Sliding friction at multi-asperity silicon interfaces

Open Access
Authors
Supervisors
Cosupervisors
Award date 10-02-2025
ISBN
  • 9789493391994
Number of pages 138
Organisations
  • Faculty of Science (FNWI) - Institute of Physics (IoP)
Abstract
Sliding friction, the force resisting the relative motion of two contacting bodies, is a ubiquitous yet often overlooked concept in our daily lives, and plays a crucial role in numerous natural and industrial interfaces. Over the past centuries, significant efforts have been devoted to exploring friction through both experimental and theoretical approaches.
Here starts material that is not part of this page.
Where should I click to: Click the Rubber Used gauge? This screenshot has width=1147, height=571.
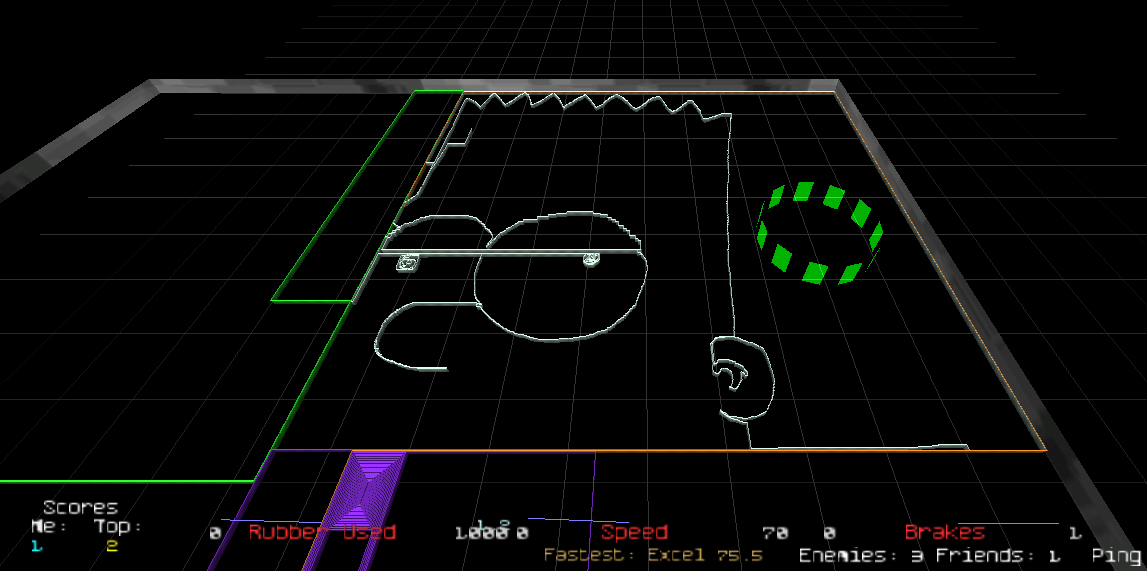pyautogui.click(x=322, y=532)
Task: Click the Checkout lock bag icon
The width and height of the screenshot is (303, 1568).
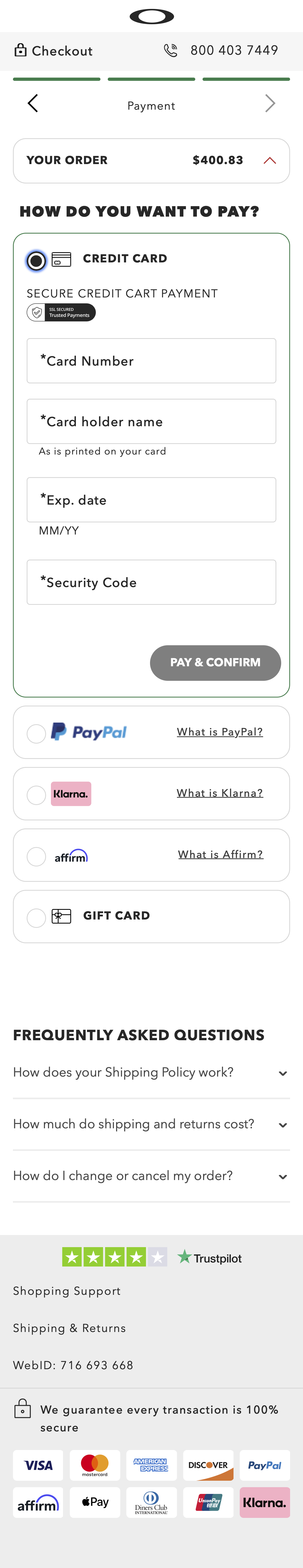Action: 21,51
Despite these efforts, achieving a quantitative understanding of macroscopic friction at multi-asperity interfaces remains elusive. This complexity arises from the interplay of factors such as multi-scale roughness, tribochemistry, contamination, adhesion, and possible interactions between individual asperities. Particularly, measuring adhesion in these interfaces is challenging due to elastic energy release during unloading, a phenomenon also known as the adhesion paradox. Moreover, the extended macroscopic interfaces, consisting of a myriad of single asperities, remain hidden by the bulk of the contacting bodies, further complicating the direct observation of contact phenomena. In this thesis, we aim to achieve a quantitative understanding of macroscopic friction and demonstrate how the friction at larger, application-relevant interfaces emerges from the friction at atomic, single-asperity scale interfaces. Specifically, we focus on tracing how the surface roughness-scale adhesive interaction, including capillary adhesion and electrostatic adhesion, interfacial covalent bonding, interfacial local normal pressure distribution, and sliding velocity influence the macroscopic sliding friction at silicon-on-silicon interfaces. Our study provides new insights into the fundamental understanding of multi-asperity friction, thereby opening up new avenues for predicting and controlling friction at application-relevant scales.